From the Division Head: Celebrating our 60th Anniversary
It is a great honor to serve as the fourth Division Head for Pulmonary, Critical Care and Sleep Medicine (PCCSM) at the University of Washington.
This year marks the 60th anniversary of our Division—originally founded in 1965 as the Division of Respiratory Diseases by Dr. John Butler, who built it from a single faculty member into a thriving team of 28 faculty and 52 staff. Over the ensuing decades, our Division’s scope and influence expanded, first to include critical care medicine and, in 2017, to formally incorporate sleep medicine.
Today, our community encompasses 227 faculty, fellows, researchers, advanced practice providers, and staff spanning five clinical sites across Seattle—UW Medical Center – Montlake, Harborview Medical Center, UW Medical Center – Northwest, the VA Puget Sound Health Care System and Fred Hutchinson Cancer Center. The Division houses active and dynamic centers: Center for Lung Biology at South Lake Union, the Cambia Palliative Care Center of Excellence, the Center of Interstitial Lung Disease and the Sepsis Center for Research Excellence (SCORE-UW).

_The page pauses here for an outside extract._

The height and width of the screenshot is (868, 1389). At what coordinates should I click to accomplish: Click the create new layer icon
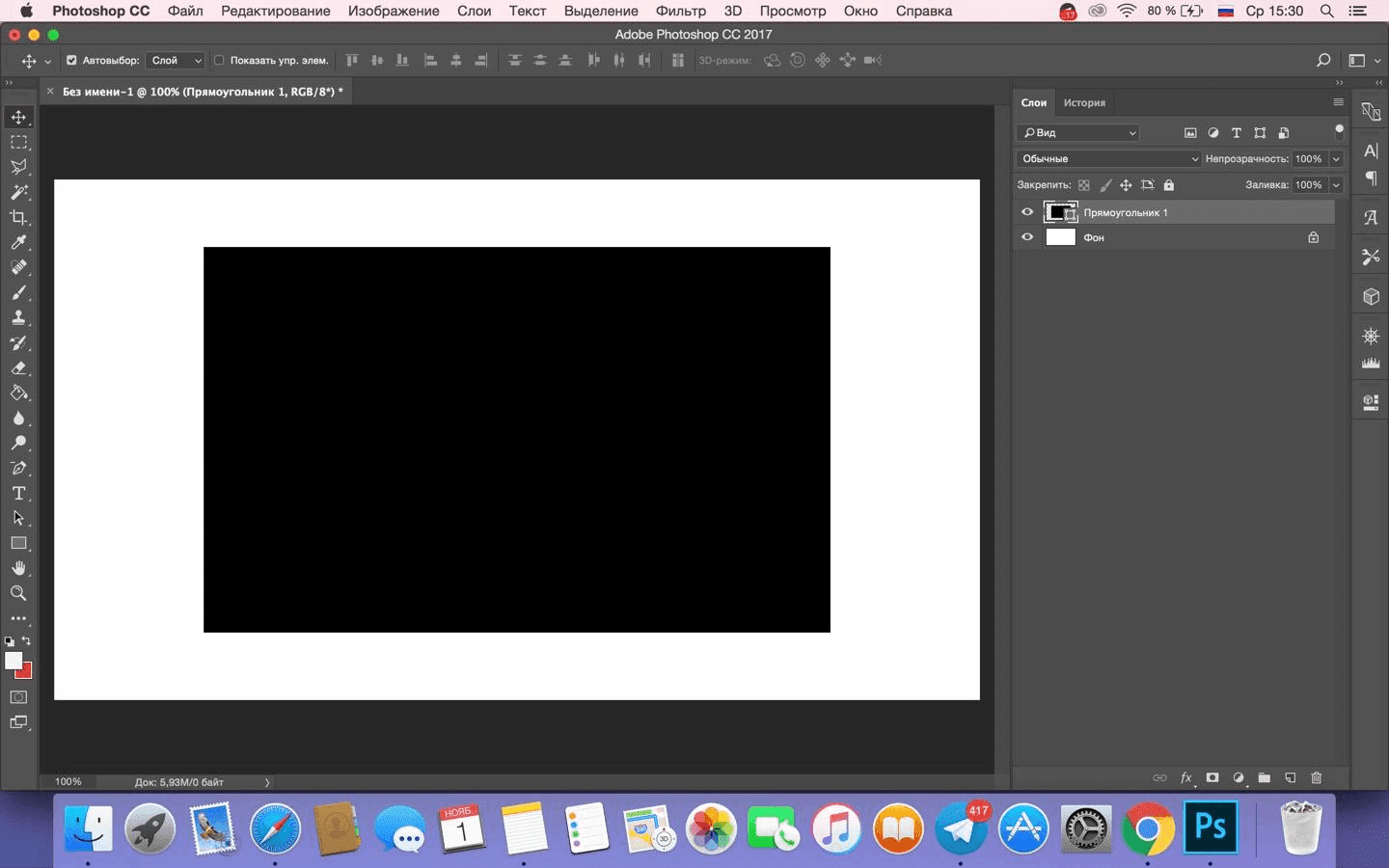click(x=1290, y=778)
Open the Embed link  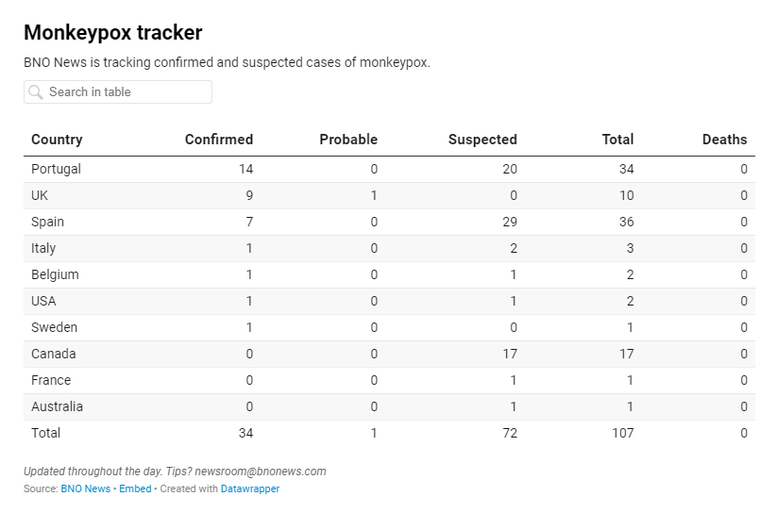pos(135,489)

Our Division’s history is distinguished by enduring leadership and a shared commitment to discovery, education, and service. With only three prior Division Heads since its founding, the continuity of vision has nurtured a culture of collaboration and scientific rigor. For six decades, our faculty have advanced knowledge across the spectrum of respiratory health—from foundational studies in pulmonary physiology to pioneering investigations in critical illness, lung injury, advanced lung disease, sleep medicine, and respiratory epidemiology. The Division’s scientific reach now includes molecular and cellular biology, translational research, data science, health services research and community-based studies addressing health inequities.
Our programs, including those that aim to address socioeconomic challenges and health care disparities, serve all individuals with dignity and respect, with a steadfast commitment to providing equal opportunity to all.
Our ACGME-accredited fellowship programs in Pulmonary and Critical Care Medicine, Critical Care Medicine, and Sleep Medicine are central to our educational mission. Through these programs, we train exceptional physicians who will become leaders in clinical care, research, and academic medicine. A hallmark of our Division is our strong commitment to mentorship, which is woven into the fabric of who we are. A central mission of the Division has long been to foster the development of physician-scientists—an enduring commitment exemplified by our NIH T32 training award, continuously funded for over 45 years, one of the longest-standing such programs in the nation.
Our Division faculty continue to excel in research productivity and impact. In 2024 alone, our T32 mentors secured approximately $46 million in research funding and contributed to over 300 publications spanning high-impact journals across the fields of pulmonary, critical care, and sleep medicine.
Since assuming this role, I have focused on deepening connection across our diverse sites and disciplines to unify and amplify our collective impact. Through site visits, faculty engagement sessions, and our Division retreats, we have aligned around shared priorities—enhancing connection, celebrating accomplishment, and empowering innovation through inclusive engagement. These conversations have led to tangible actions, including new mechanisms to promote collaboration and faculty engagement through a Social Committee and three Advisory and Steering Committees dedicated to our scientific, educational, and clinical missions.
Looking ahead, we are advancing strategic initiatives to further elevate our research enterprise. Supported in part by endowed chair resources, we are developing a Clinical Trials Core, Data Science Core, and Translational Biorepository Core to enhance our capacity for integrative, data-driven, and team-based science. These resources will support investigators—particularly early-career faculty—in generating transformative insights and securing sustained extramural funding.
Our Division continues to be recognized nationally and internationally for its scientific contributions, educational excellence, and clinical innovation. We are proud of our strong record of NIH funding, our long-standing T32 training program, and collaborations that bridge basic, translational, and clinical research to improve health outcomes.
As we commemorate six decades of excellence, we honor the pioneering spirit of our founders while embracing the opportunities of the future. I am continually inspired by the dedication, intellect, and humanity of our faculty and trainees. Together, we will continue to advance discovery, educate the next generation of leaders, and provide compassionate, equitable care to all those we serve.